Avec le poste stratégique de ministre des Finances, Amadou Ba s’est fait un réseau de soutiens dans les différents segments de la société. Le ministère des Affaires étrangères a été aussi une occasion pour lui de se faire un carnet d’adresses à l’international.

Sur le plan politique, Amadou Ba jouit d’une certaine expérience. En effet, contrairement à une croyance assez répandue à son sujet, il a été militant actif au parti socialiste. Dans les années 90, il a eu l’expérience des batailles de positionnement à l’Union locale des Parcelles Assainies. Le jeune cadre de l’époque, porté sur les épaules de Diop le maire, a fait face à des ténors comme Tété Diédhiou (voire portrait).

Au sein de Benno, Amadou a l’avantage d’être moins clivant. L’homme est respecté, il est rarement dans la polémique politicienne, y compris avec les farouches opposants du régime. Très posé, assez courtois, il a un discours mesuré.

Réputé riche, il est aussi un homme des médias. En effet, il est très rare de voir des articles critiques sur lui dans la presse locale. Il suffit juste de voir le nombre de Unes positives dont il a bénéficié lors de la longue attente du candidat de Benno. C’est même un euphémisme que de dire qu’il a bénéficié d’une campagne de la part d’une certaine presse, avec des mots souvent dithyrambiques.

Cependant, Amadou Ba traine pas mal de faiblesses pour devenir le 5ème président de la République. D’abord, malgré tout le bruit, il n’a pas encore justifié son poids électoral. En 2014 comme en 2022, Amadou Ba ne s’est pas présenté comme candidat à la mairie des Parcelles Assainies. Il n’a pas pris le risque pris par Sonko par exemple à Ziguinchor. Aux locales comme aux législatives de 2022, il était actif dans la coalition, ce qui n’a pas empêché les défaites.

Pour lui trouver une excuse, Madiambal Diagne, la plume du président Sall, soutient que quand Amadou Ba a été tête de liste aux législatives de 2017, Benno est sorti vainqueur. Mais il faut rappeler également qu’au lieu d’aller sur la liste départementale à Dakar aux dernières législatives, Amadou Ba s’était exilé à la deuxième position sur la liste nationale, derrière Mimi Touré. Ainsi, jusqu’ici, c’est l’envergure étatique et médiatique qui lui attribue une force politique non encore prouvée.

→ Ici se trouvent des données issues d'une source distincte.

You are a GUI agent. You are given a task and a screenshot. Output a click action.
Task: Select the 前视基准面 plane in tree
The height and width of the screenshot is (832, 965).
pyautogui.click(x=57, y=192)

En outre, Amadou Ba devra aussi apprendre à être un leader national. A ce jour, en effet, il reste un responsable local. Il n’est pas évident que le Sénégal des profondeurs le connaisse. Le poste de PM pouvait être une belle occasion, mais il n’a pas duré. Il a donc un gros travail à faire dans ce sens. Et il est d’autant plus en retard qu’on est à moins de 6 mois de la présidentielle. Ces adversaires sont sur le terrain depuis belle lurette.

Cette faiblesse peut toutefois être relativisée. En effet, Macky Sall garde encore un capital crédit qu’il peut mettre à son compte en étant son directeur de campagne officieux. Ensuite, Benno a des leaders confirmés dans les différents départements voire communes rurales du pays. Il y a donc un appareil sur lequel il peut s’appuyer pour refaire son retard.

Mais là aussi, il y a un énorme piège devant lui. A la suite de la défaite de Benno à Dakar aux Locales de 2022, la tête de liste Abdoulaye Diouf Sarr a accusé Amadou Ba et d’autres comme Mame Mbaye Niang d’avoir saboté sa campagne. Dans certaines localités, des leaders ont travaillé pour la défaite du candidat désigné par le parti.

Ce scénario est encore plus plausible dans un contexte où Macky Sall n’a plus le même contrôle sur le parti et la coalition. Ainsi, au-delà même de maintenir les troupes au sein de la coalition, il y a le risque de se faire trahir par certains qui, publiquement, ont pourtant juré fidélité.

Dernière faiblesse et pas des moindres, Amadou est le candidat de Benno et de Macky Sall. Il traîne donc tout le passif de la gestion du régime, notamment en termes de mauvaise gestion des fonds publics mais aussi de la restriction des libertés publiques, et surtout de la manipulation de la justice à des fins électoralistes.